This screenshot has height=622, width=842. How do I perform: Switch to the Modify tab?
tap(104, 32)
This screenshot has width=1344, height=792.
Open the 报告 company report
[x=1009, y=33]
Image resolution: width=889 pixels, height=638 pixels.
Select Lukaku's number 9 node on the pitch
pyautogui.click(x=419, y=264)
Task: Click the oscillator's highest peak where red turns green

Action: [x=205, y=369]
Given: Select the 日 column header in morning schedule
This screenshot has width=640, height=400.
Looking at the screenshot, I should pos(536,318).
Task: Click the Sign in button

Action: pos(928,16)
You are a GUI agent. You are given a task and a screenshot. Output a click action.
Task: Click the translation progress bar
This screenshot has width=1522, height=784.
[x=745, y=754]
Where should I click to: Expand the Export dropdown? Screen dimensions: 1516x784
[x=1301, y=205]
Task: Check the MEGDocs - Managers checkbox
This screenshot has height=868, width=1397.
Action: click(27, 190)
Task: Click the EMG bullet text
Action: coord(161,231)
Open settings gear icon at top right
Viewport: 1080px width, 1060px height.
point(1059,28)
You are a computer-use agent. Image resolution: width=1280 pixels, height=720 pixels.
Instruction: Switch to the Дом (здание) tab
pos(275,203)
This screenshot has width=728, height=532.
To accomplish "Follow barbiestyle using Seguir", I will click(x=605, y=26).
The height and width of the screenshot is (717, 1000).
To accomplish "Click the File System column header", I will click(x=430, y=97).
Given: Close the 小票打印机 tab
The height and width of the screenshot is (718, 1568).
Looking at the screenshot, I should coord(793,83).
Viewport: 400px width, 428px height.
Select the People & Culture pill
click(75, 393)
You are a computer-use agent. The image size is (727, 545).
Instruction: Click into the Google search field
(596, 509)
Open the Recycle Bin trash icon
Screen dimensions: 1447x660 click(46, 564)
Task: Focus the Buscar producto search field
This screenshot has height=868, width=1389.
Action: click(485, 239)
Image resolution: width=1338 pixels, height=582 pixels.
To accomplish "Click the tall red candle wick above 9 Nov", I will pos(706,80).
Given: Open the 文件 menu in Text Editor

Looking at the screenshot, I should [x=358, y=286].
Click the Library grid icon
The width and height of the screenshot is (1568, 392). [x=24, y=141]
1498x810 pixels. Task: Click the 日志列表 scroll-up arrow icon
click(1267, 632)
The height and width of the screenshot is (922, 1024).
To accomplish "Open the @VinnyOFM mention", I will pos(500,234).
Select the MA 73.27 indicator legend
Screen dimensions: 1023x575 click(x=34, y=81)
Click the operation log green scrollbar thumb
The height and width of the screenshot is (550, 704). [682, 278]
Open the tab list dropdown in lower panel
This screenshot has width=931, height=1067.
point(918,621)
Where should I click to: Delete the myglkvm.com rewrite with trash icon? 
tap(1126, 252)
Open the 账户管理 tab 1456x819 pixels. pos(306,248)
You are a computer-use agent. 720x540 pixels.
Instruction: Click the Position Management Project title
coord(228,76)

◆ ◆ ◆ ◆ ◆

What is expected: Each entry shown above should be copied out exactly.

Solution:
This screenshot has height=622, width=842. How do I perform: Switch to the Modify tab?
tap(104, 32)
This screenshot has width=1344, height=792.
Open the 报告 company report
[x=1009, y=33]
Image resolution: width=889 pixels, height=638 pixels.
Select Lukaku's number 9 node on the pitch
pyautogui.click(x=419, y=264)
Task: Click the oscillator's highest peak where red turns green

Action: [x=205, y=369]
Given: Select the 日 column header in morning schedule
This screenshot has width=640, height=400.
Looking at the screenshot, I should pos(536,318).
Task: Click the Sign in button

Action: pos(928,16)
You are a GUI agent. You are given a task and a screenshot. Output a click action.
Task: Click the translation progress bar
This screenshot has width=1522, height=784.
[x=745, y=754]
Where should I click to: Expand the Export dropdown? Screen dimensions: 1516x784
[x=1301, y=205]
Task: Check the MEGDocs - Managers checkbox
This screenshot has height=868, width=1397.
Action: click(27, 190)
Task: Click the EMG bullet text
Action: coord(161,231)
Open settings gear icon at top right
Viewport: 1080px width, 1060px height.
point(1059,28)
You are a computer-use agent. Image resolution: width=1280 pixels, height=720 pixels.
Instruction: Switch to the Дом (здание) tab
pos(275,203)
This screenshot has width=728, height=532.
To accomplish "Follow barbiestyle using Seguir", I will click(x=605, y=26).
The height and width of the screenshot is (717, 1000).
To accomplish "Click the File System column header", I will click(x=430, y=97).
Given: Close the 小票打印机 tab
The height and width of the screenshot is (718, 1568).
Looking at the screenshot, I should coord(793,83).
Viewport: 400px width, 428px height.
Select the People & Culture pill
click(75, 393)
You are a computer-use agent. The image size is (727, 545).
Instruction: Click into the Google search field
(596, 509)
Open the Recycle Bin trash icon
Screen dimensions: 1447x660 click(46, 564)
Task: Focus the Buscar producto search field
This screenshot has height=868, width=1389.
Action: click(485, 239)
Image resolution: width=1338 pixels, height=582 pixels.
To accomplish "Click the tall red candle wick above 9 Nov", I will pos(706,80).
Given: Open the 文件 menu in Text Editor

Looking at the screenshot, I should [x=358, y=286].
Click the Library grid icon
The width and height of the screenshot is (1568, 392). [x=24, y=141]
1498x810 pixels. Task: Click the 日志列表 scroll-up arrow icon
click(1267, 632)
The height and width of the screenshot is (922, 1024).
To accomplish "Open the @VinnyOFM mention", I will pos(500,234).
Select the MA 73.27 indicator legend
Screen dimensions: 1023x575 click(x=34, y=81)
Click the operation log green scrollbar thumb
The height and width of the screenshot is (550, 704). [682, 278]
Open the tab list dropdown in lower panel
This screenshot has width=931, height=1067.
point(918,621)
Where should I click to: Delete the myglkvm.com rewrite with trash icon? 
tap(1126, 252)
Open the 账户管理 tab 1456x819 pixels. pos(306,248)
You are a computer-use agent. 720x540 pixels.
Instruction: Click the Position Management Project title
coord(228,76)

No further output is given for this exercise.